Targeting Nrf2-mediated heme oxygenase-1 enhances non-thermal plasma-induced cell death in non-small-cell lung cancer A549 cells.

Non-thermal plasma (NTP) treatment has been proposed as a potential approach for cancer therapy for killing cancer cells via generation of reactive oxygen species (ROS). As an antioxidant protein, Heme oxygenase-1 (HO-1) has been known to protect cells against oxidative stress. In this paper, we investigated the role of HO-1 activation in NTP-induced apoptosis in A549 cells. Distinctly increased ROS production and apoptosis were observed after NTP exposure.
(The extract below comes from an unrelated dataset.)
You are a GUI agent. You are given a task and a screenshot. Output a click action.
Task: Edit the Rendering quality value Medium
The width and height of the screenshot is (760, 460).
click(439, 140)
NTP exposure induced HO-1 expression in a dose- and time-dependent manner via activating the translocation of Nuclear factor (erythroid-derived 2)-like 2 (Nrf2) from cytoplasm to nucleus. Furthermore, inhibiting HO-1 activation with its specific inhibitor, ZnPP, increased "killing" effect of NTP. Knocking down HO-1 or Nrf2 with the special siRNA also led to elevated ROS level and enhanced NTP-induced cell death. In addition, the c-JUN N-terminal kinase (JNK) signaling pathway was shown to be involved in NTP-induced HO-1 expression. Interestingly, a higher resistance to NTP exposure of A549 cell compared to H1299 and H322 cells was found to be linked to its higher basal level of HO-1 expression. These findings revealed that HO-1 could be considered as a potential target to improve the effect of NTP in cancer therapy.